TEXT EXTRACT:
________________
Re: [PATCH] perf/x86/intel: Drop kernel samples even though :u is specified

From: Peter Zijlstra
Date: Fri May 19 2017 - 05:29:24 EST


On Fri, May 19, 2017 at 06:19:12PM +0800, Jin Yao wrote:
> When doing sampling without PEBS
>
> perf record -e cycles:u ...
>
> On workloads that do a lot of kernel entry/exits we see kernel
> samples, even though :u is specified. This is due to skid existing.
>
> This is a security issue because it can leak kernel addresses even
> though kernel sampling support is disabled.
>
> The patch drops the kernel samples if exclude_kernel is specified.
>
> For example, test on Haswell desktop.
>
> perf record -e cycles:u <mgen>
> perf report --stdio
>
> Before patch applied:
>
> 99.77% mgen mgen [.] buf_read
> 0.20% mgen mgen [.] rand_buf_init
> 0.01% mgen [kernel.vmlinux] [k] apic_timer_interrupt


> diff --git a/arch/x86/events/core.c b/arch/x86/events/core.c
> index 580b60f..e6745e1 100644
> --- a/arch/x86/events/core.c
> +++ b/arch/x86/events/core.c
> @@ -1463,6 +1463,12 @@ int x86_pmu_handle_irq(struct pt_regs *regs)
> if (!x86_perf_event_set_period(event))
> continue;
>
> + /*
> + * For security, drop the skid kernel samples.
> + */
> + if (skid_kernel_samples(event, regs))
> + continue;
> +
> if (perf_event_overflow(event, &data, regs))
> x86_pmu_stop(event, 0);
> }
> @@ -1679,6 +1685,24 @@ ssize_t events_ht_sysfs_show(struct device *dev, struct device_attribute *attr,
> pmu_attr->event_str_noht);
> }
>
> +bool skid_kernel_samples(struct perf_event *event, struct pt_regs *regs)
> +{
> + u64 ip;
> +
> + /*
> + * Without PEBS, we may get kernel samples even though
> + * exclude_kernel is specified due to skid in sampling.
> + */
> + if ((event->attr.exclude_kernel) &&
> + (event->attr.sample_type & PERF_SAMPLE_IP)) {
> + ip = perf_instruction_pointer(regs);
> + if (kernel_ip(ip))
> + return true;
> + }
> +
> + return false;
> +}
> +
> EVENT_ATTR(cpu-cycles, CPU_CYCLES );
> EVENT_ATTR(instructions, INSTRUCTIONS );
> EVENT_ATTR(cache-references, CACHE_REFERENCES );


I would much rather see this in generic code, somewhere around
__perf_event_overflow() I suppose. That would retain proper accounting
for the interrupt rate etc..

Also it would work for all architectures. Because I'm thinking more than
just x86 will suffer from skid.

If you're really worried, I suppose you can put it behind a PERF_PMU_CAP
flag or something.
________________
DATA SEGMENT:
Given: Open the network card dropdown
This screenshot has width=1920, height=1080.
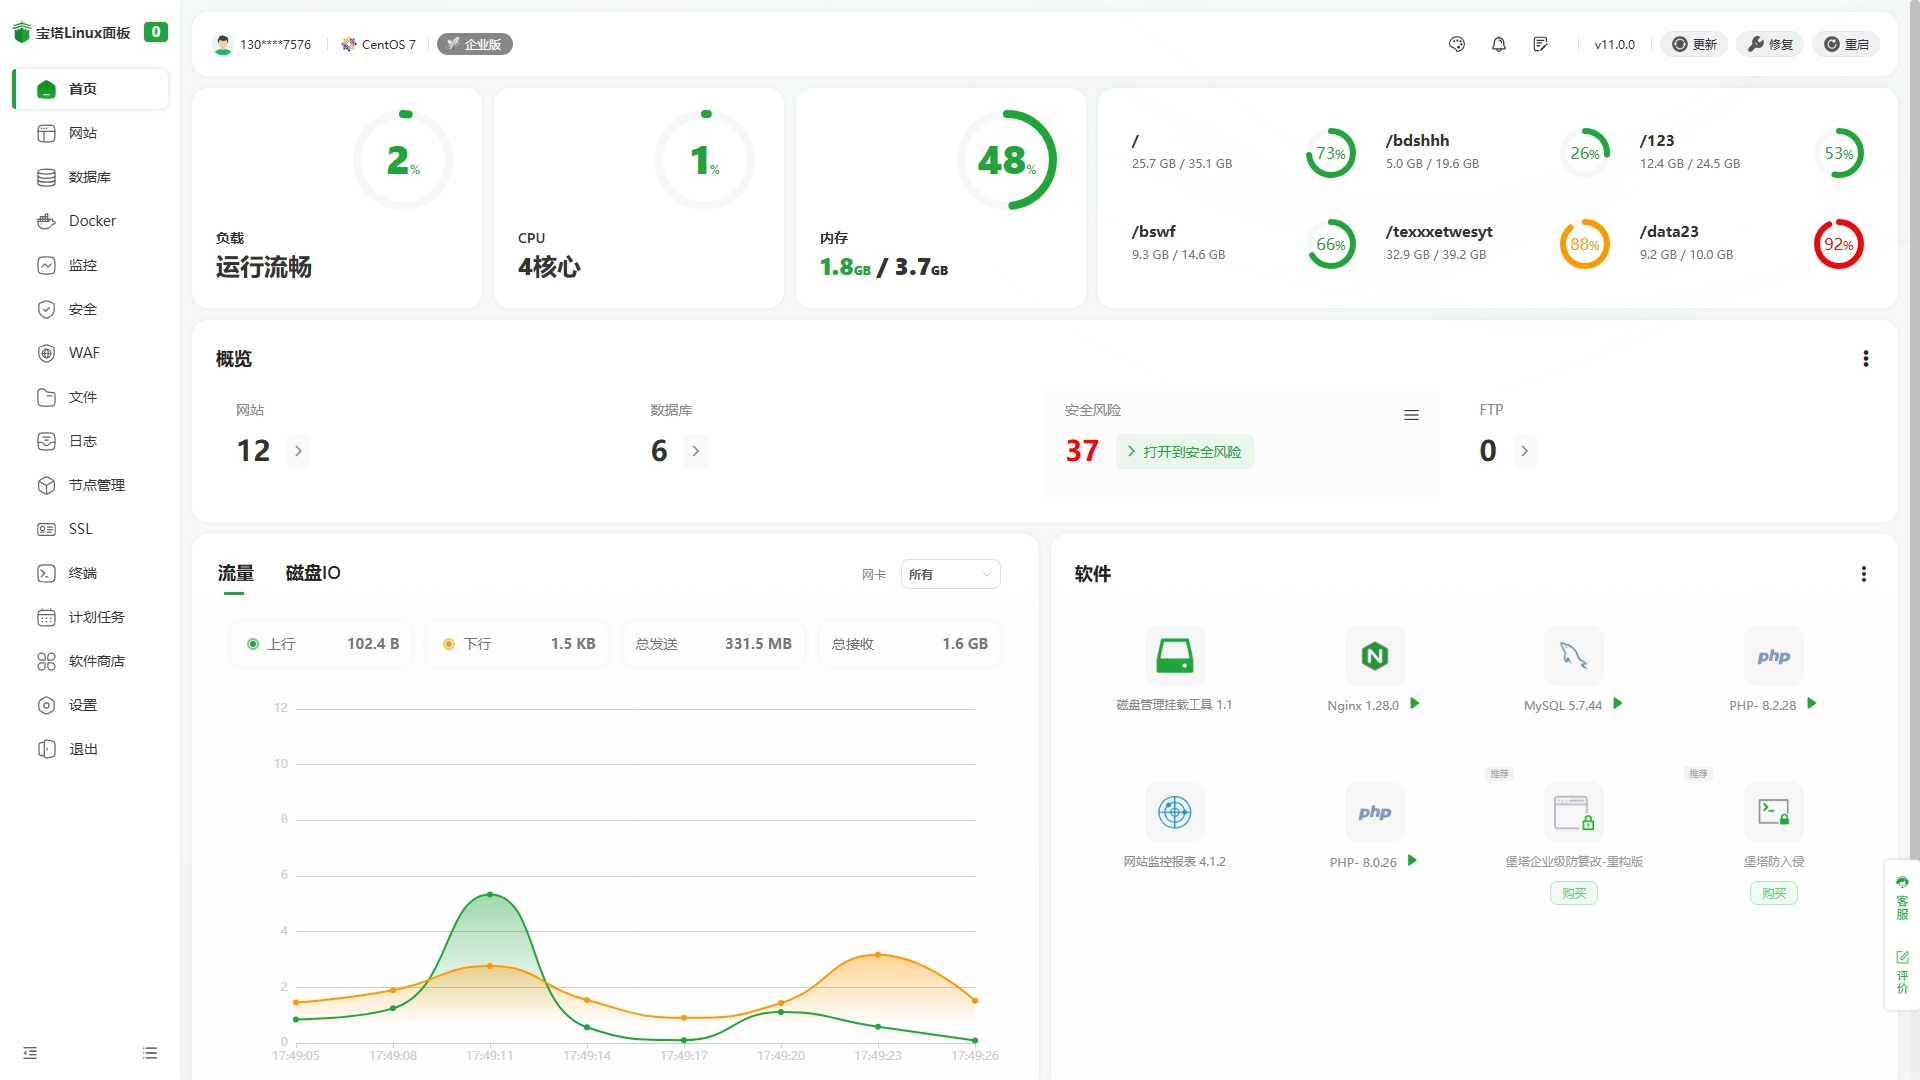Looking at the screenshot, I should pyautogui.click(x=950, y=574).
________________
WORK TO COMPLETE:
1 - Answer these from the perf patch thread:
(a) On what machine was the example run?
(b) What percentage does apic_timer_interrupt show in the output before the patch?
(c) Where would the reviewer rather see the check placed?
2 - Copy out the perf patch thread from "Re: [PATCH] perf/x86/intel: Drop" to "-e cycles:u ...".
The data has no connection to the perf patch thread.

EXERCISE RESULTS:
1 -
(a) A Haswell desktop.
(b) 0.01%.
(c) In generic code, somewhere around __perf_event_overflow().

2 -
Re: [PATCH] perf/x86/intel: Drop kernel samples even though :u is specified

From: Peter Zijlstra
Date: Fri May 19 2017 - 05:29:24 EST


On Fri, May 19, 2017 at 06:19:12PM +0800, Jin Yao wrote:
> When doing sampling without PEBS
>
> perf record -e cycles:u ...